Even if you don't live in a city there are reasons to cheer for a team from that city, a bit obvious I expect. Just as obvious perhaps is that there are also reasons to drop that allegiance: poor trades, poor draft picks, a lousy QB, a knucklehead coach.
And, it seems, the team's fans behaving poorly and team brass making excuses for them.
Or so it is with this NFL fan. Now I only started to root for the San Francisco 49ers this year. I liked them before, they've had a tough defence for years. But watching Alex Smith become a bona-fide NFL quarterback and bring their offence alive and take them from 6-10 to 13-3, well it was fun. Then that great pass from Smith to Vernon Davis with seconds left and a playoff win over Drew Brees and the New Orleans Saints.
'The Story' of the San Fran 49ers
I was hooked. Hooked until reading 'the story'. The story is one that likely many of you read, in the San Francisco news media, here at Digital Journal, or elsewhere. That one story and I was done; that one story and I was an Eli Manning fan and loved receiver Mario Manningham; that one story and I wanted the New York Giants to go to the Superbowl.
The story was simple: fans wearing New Orleans Saints paraphernalia at the game between the Saints and the 49ers in San Fran on Jan. 14 were harassed. Common? Perhaps. But what helped turn the tide was the story of a father, Don Moses, who lives in San Fran but is originally from New Orleans. Moses went to the game in Saints colors with his young daughters and the three of them had their experience seriously marred by unruly, idiotic 49er fans.
"Every other word from dozens of fans around us was an f-bomb shouted at the top of their lungs," Moses wrote in a letter to the San Francisco Chronicle. "There were seven or eight large 30-to-35-year-old guys directly behind us who cursed and threatened us the entire game."
Jed York fumbles the ball
You may say that can happen anywhere, and perhaps that is so. But however unsavory it was to read about, it was not the deciding factor, but rather the deciding factor was the reaction of 49ers president and CEO, Jed York, whose parents own the franchise. Here is what York had to say about the experience Moses and his children were put through:
"I apologize for any rudeness that may have happened," he told the media. "I think you saw 49ers fans who were very excited about hosting a playoff game for the first time in a long time."

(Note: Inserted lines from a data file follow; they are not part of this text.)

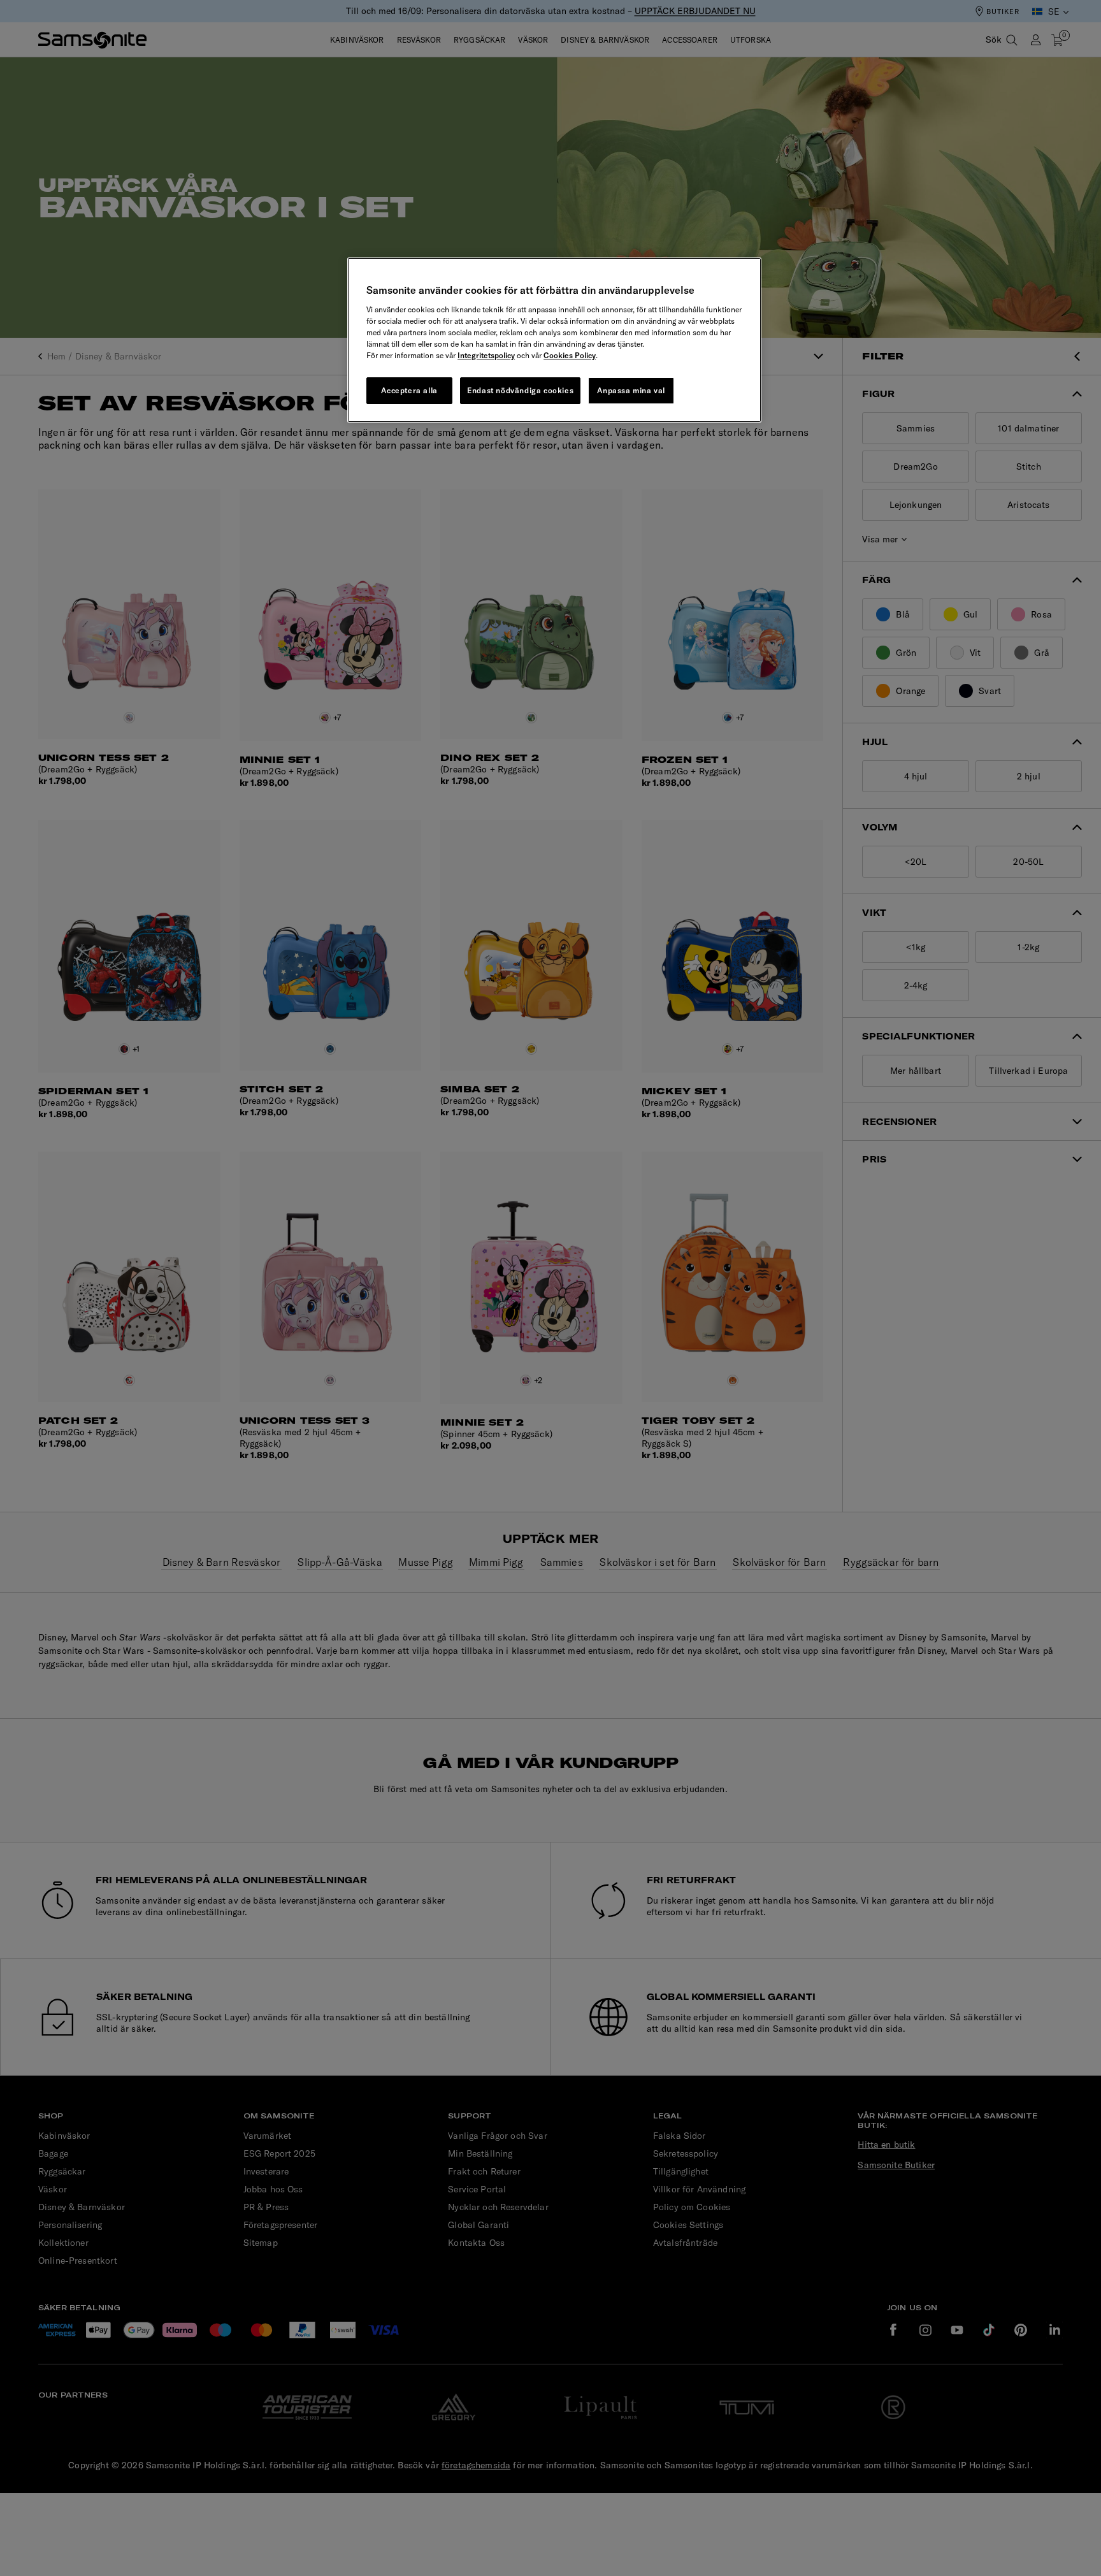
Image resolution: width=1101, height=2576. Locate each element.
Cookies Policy (569, 355)
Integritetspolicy (486, 355)
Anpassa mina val (631, 390)
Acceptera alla (409, 390)
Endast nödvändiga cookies (520, 390)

Simply put - that doesn't do it, not for me it doesn't. Nothing short of a no excuses apology, along with a ticket package, some Saints jerseys and another perk or two, nothing short of that would do it for me. To have the man and his children go through that and you get no more than a qualified sorry? Sorry, no.
On Being a Sports Fan
So there you have it. Instead of moaning after New York beat San Francisco, 20-17 on Jan. 22nd, I'm with Don Moses, or where I assume he is, and happy with the result. Doubtless most 49er fans are great and the players had nothing to do with it and it's still the exact same, exciting football team that it was before this incident, but I don't care - I don't like 'em no more.
Liking sports is, in large part, about respecting and admiring people and I lost some respect, and certainly admiration, for a franchise with so many fans and a leadership who clearly lack a strong sense of sportsmanship. Or care much for others. Of course you might say the "dozens" of idiotic fans and the lacking-in-class Jed York don't define the team. And I might agree.
But can't help it - I'm still glad they're out.